Your goal>
Using the records that follow, copy every line containing the word "agent".

Data to use>
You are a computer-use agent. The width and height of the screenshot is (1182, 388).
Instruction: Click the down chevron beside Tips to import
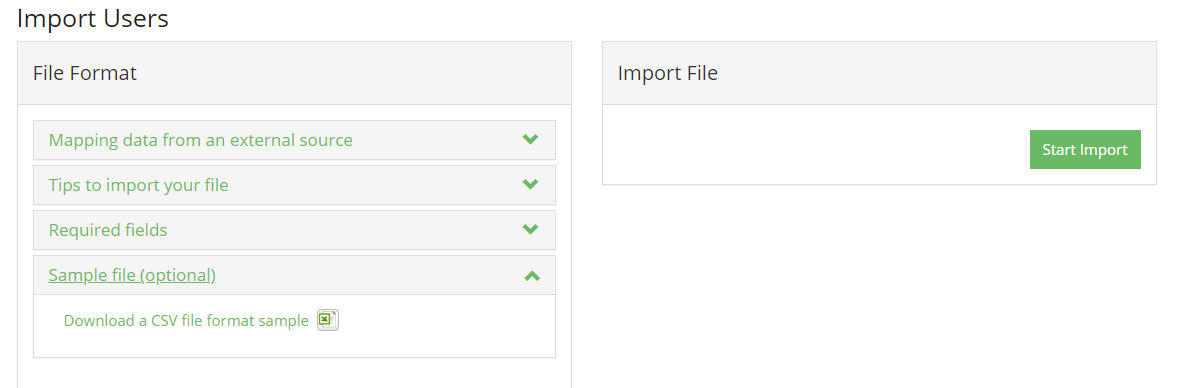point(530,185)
* * *
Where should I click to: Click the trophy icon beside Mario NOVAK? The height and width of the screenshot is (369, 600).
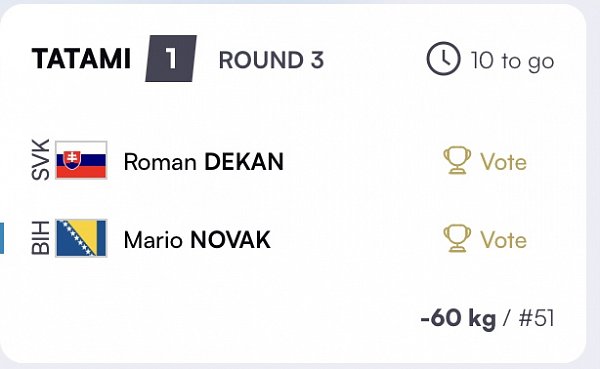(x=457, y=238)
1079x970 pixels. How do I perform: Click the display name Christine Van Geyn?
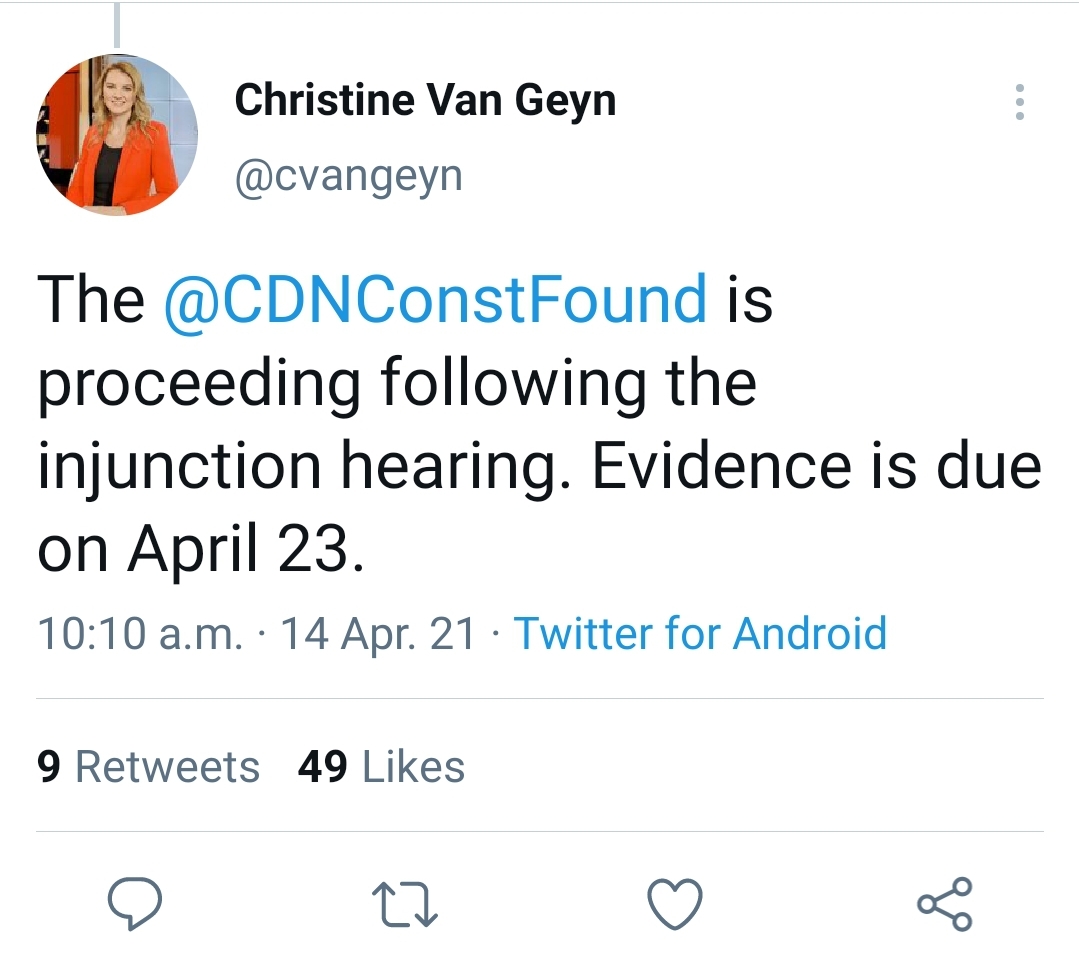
...
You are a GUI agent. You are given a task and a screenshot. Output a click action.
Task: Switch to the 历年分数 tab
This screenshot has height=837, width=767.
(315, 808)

Your solution>
You are a computer-use agent. The width and height of the screenshot is (1182, 388).
You are a GUI agent. You are given a task and a screenshot. Output a click action.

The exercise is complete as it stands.